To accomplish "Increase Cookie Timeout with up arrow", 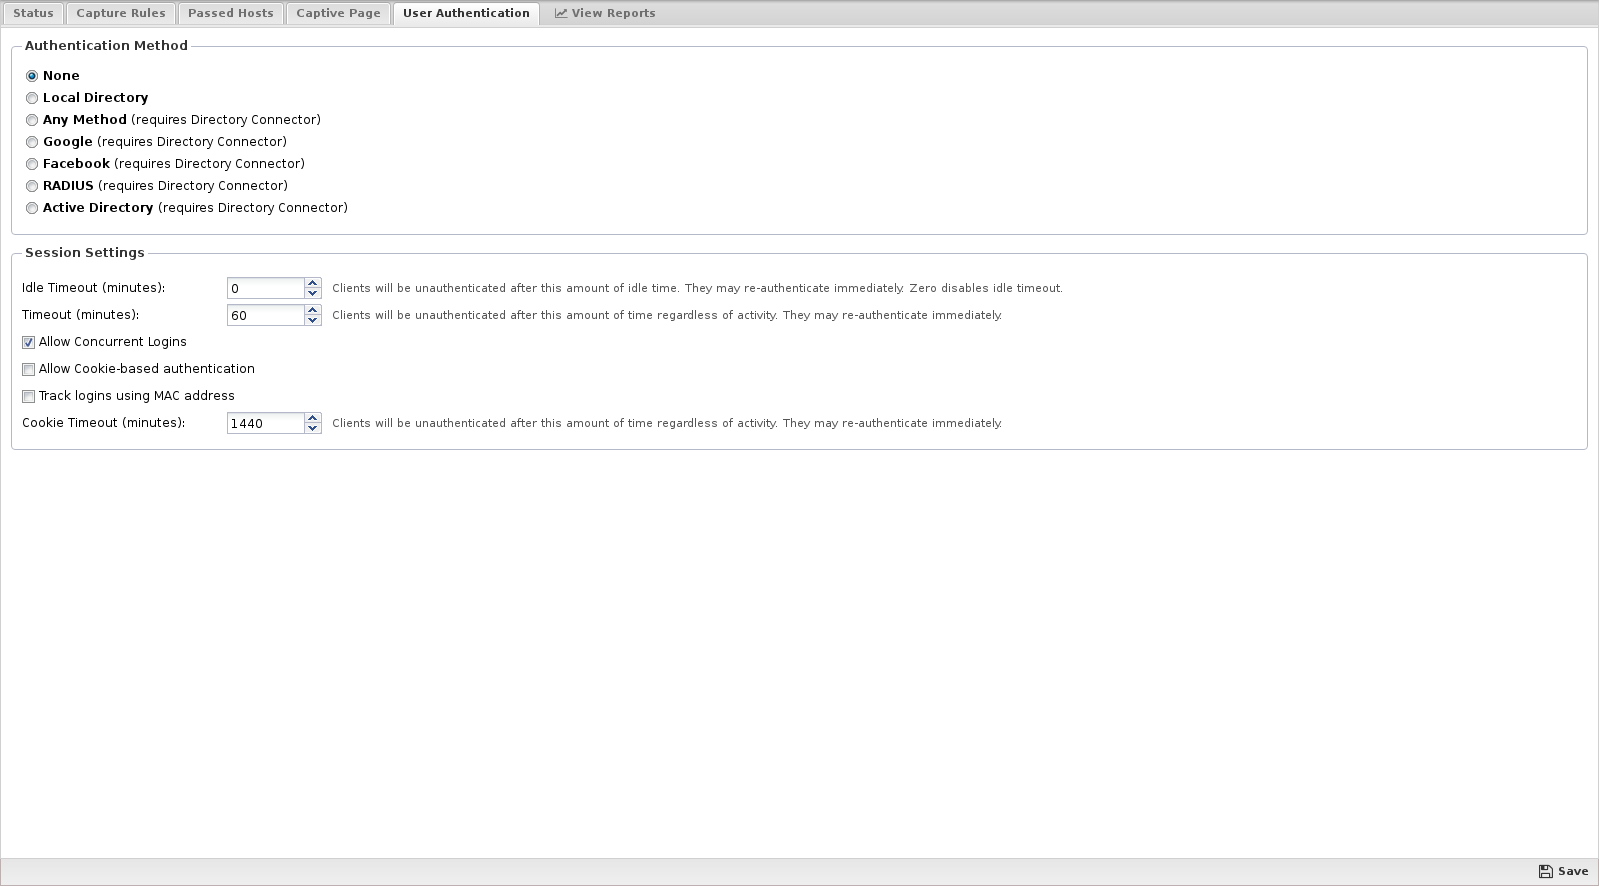I will coord(313,418).
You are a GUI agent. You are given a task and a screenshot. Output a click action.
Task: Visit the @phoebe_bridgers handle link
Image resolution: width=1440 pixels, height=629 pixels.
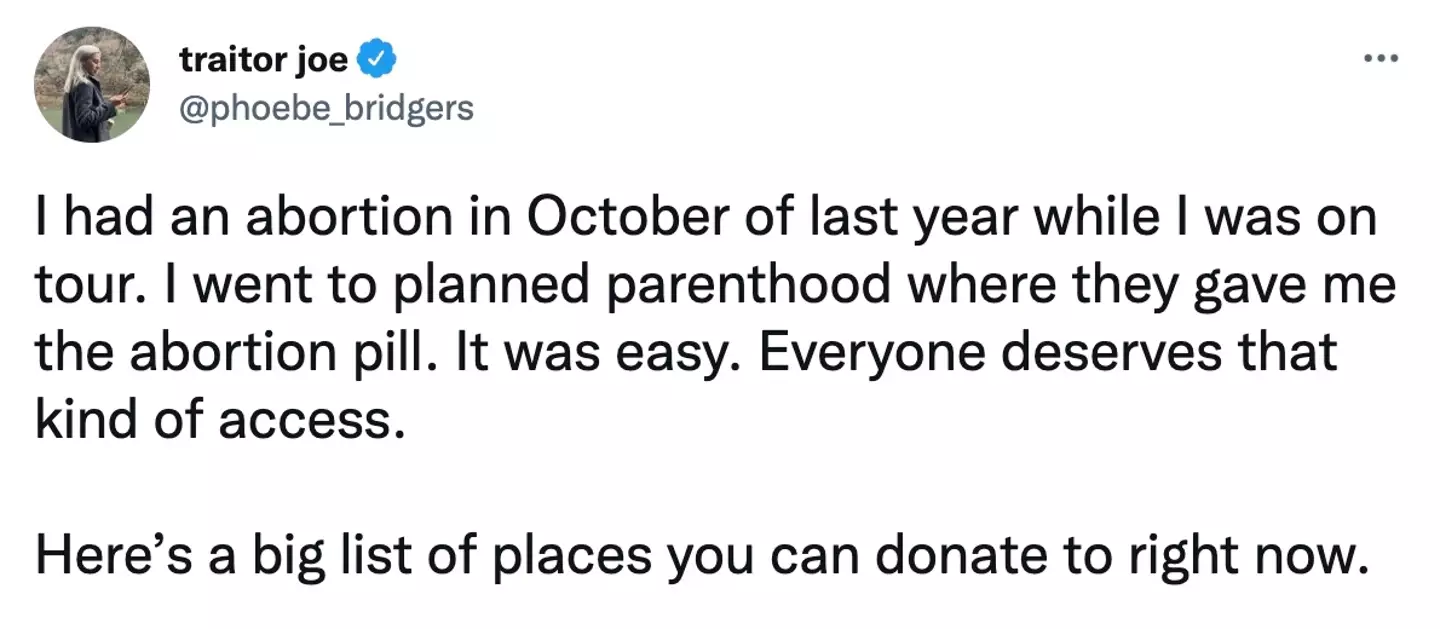(326, 107)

☆ ☆ ☆ ☆

Beginning with the line that includes "You are a GUI" and ending with the last line of the material, reproduce those lines exactly and nothing else, with no pictures.

• YOUR SOLUTION
You are a GUI agent. You are given a task and a screenshot. Output a click action.
Task: Visit the @phoebe_bridgers handle link
Image resolution: width=1440 pixels, height=629 pixels.
(326, 107)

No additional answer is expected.